Daniela no llamaba nunca a su madre. Alguna vez intercambiaba e-mails con su hermana, pero jamás le preguntaba por su madre. Marina lo sabía y sufría en silencio. Y un día Valerio llamó para darle una noticia que desde luego no esperaba. Iba a ser abuela en pocos meses. ¡Abuela! ¿Abuela, ella? ¿Cómo era posible si aún no sabía cómo ser madre?
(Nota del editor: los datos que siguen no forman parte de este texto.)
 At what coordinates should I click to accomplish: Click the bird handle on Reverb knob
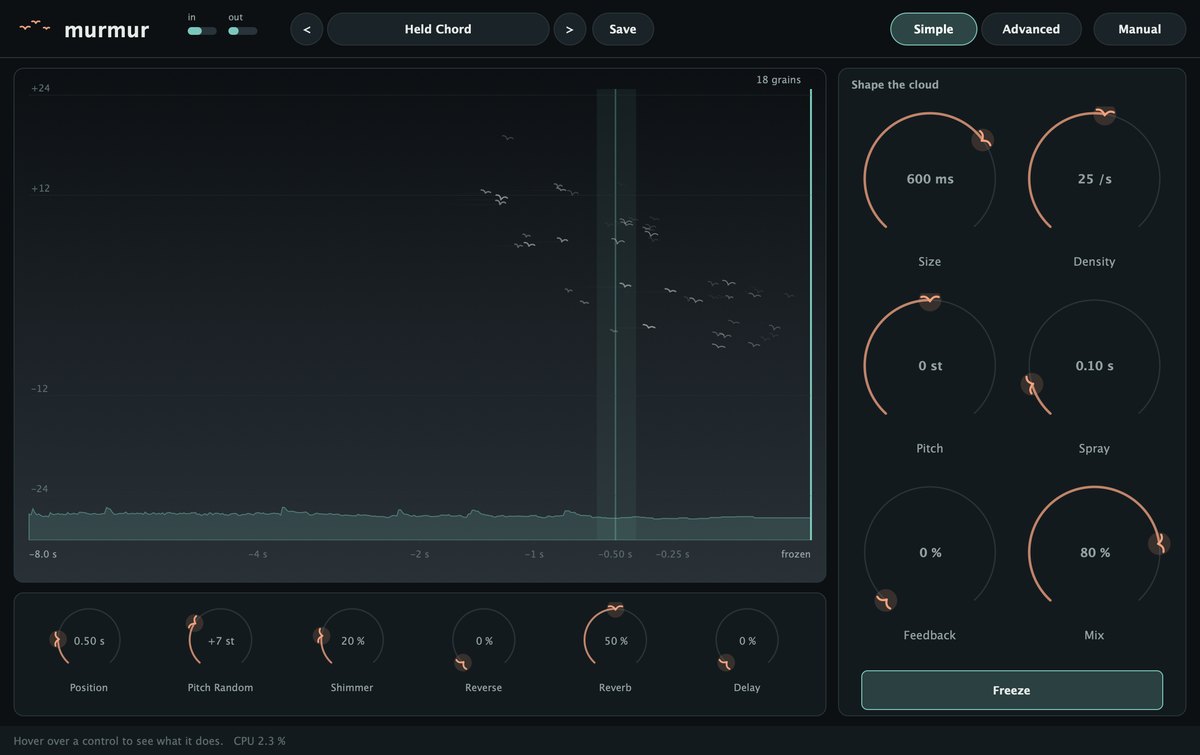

Daniela se había quedado embarazada de aquel chico, el de siempre, que resultaba ser camarero de Mc Donald’s. Marina sintió tristeza y vértigo al comprobar lo mal que había comprendido la relación de ese chico con su hija durante todos estos años. ¿Qué era en realidad esta historia? ¿Y por qué no había sido Daniela quien le había dado la noticia del embarazo? ¿Sería posible que su hija se vengase de ella de este modo? Le telefoneó y le habló de modo conciso y seco, como era su estilo. Quería saber si todo era cierto, y Daniela se lo confirmó. Marina, lejos de fingir que estaba contenta, terminó la conversación con amargura. Al colgar pensó que los sacrificios que había hecho por su hija no habían servido para nada. Todas sus enseñanzas no habían sido otra cosa que humo. De momento, una cosa estaba clara: Chiara no debía saberlo. Nadie debía saber que Daniela iba a traer a este mundo una criatura. Nadie.

Se acercó el momento del parto y, según Valerio, Daniela deseaba en el fondo de tener a su madre a su lado durante esos días. A lo major, razonaba el marido, si Marina veía nacer a su nieta, se podría reconstruir una relación que había causado demasiadas heridas. Marina tuvo un pálpito, un impulso imprevisto y viajó a Roma llevándose a Chiara.

La pequeña Manuela nació un radiante día de junio. Era guapísima, tenía poco pelo, ojos vivos y grandes y una boca como una cereza pequeña, lista para la succión del seno materno. Las relaciones entre Marina y Daniela mejoraron inicialmente un poco, pero el sentimiento de rechazo sordo hacia la nieta resurgía en cualquier momento, y flotaba en el ambiente forzado y turbio que poco a poco se fue creando. Chiara era tía, pero según Marina era mejor que no tratase mucho a Manuela. Era mejor que nadie la tratase mucho. Manuela era el fruto del odio de Daniela hacia su madre, y eso ella no podía aceptarlo. Cuando Marina iba a Roma no iba nunca a ver a Daniela. Sus hermanas, las tías de la pequeña Manuela, se enfurecían con ella por lo incomprensible de su actitud. Incluso Valerio, que nunca había sentido cariño por Daniela, no podía creer lo que veían sus ojos. “La carne que rechaza la propia carne”, pensaba. Y todo, ¿por qué? Por no ser capaz de aceptar las cosas como vienen, por aferrarse rígidamente a unas ideas que, aunque podían ser buenas, ahora había que adaptar a la realidad de sus vidas, mal planteadas y mal vividas.

Pasó el tiempo, y Marina y Chiara volvieron a Roma. La frialdad con Daniela se había convertido en completa indiferencia. Manuela crecía sin conocer el rostro de su abuela.

Marina recordaba con frecuencia los años de Madrid, las esperanzas puestas en aquella huída que no había traído más que sufrimiento y dolor a toda su familia, aquellas esperanzas que una pequeña vida había disuelto, en lugar de alimentar.

Una tarde, viendo jugar a unos niños, pensó en si era posible comenzar de nuevo. Pero en su corazón, pequeño y frío, tan sólo encontró un deseo imposible: haber hecho las cosas de otra manera.
Ahora a Marina le quedan sólo las ramas secas de una vida que se le ha escapado y que no podrá volver a vivir.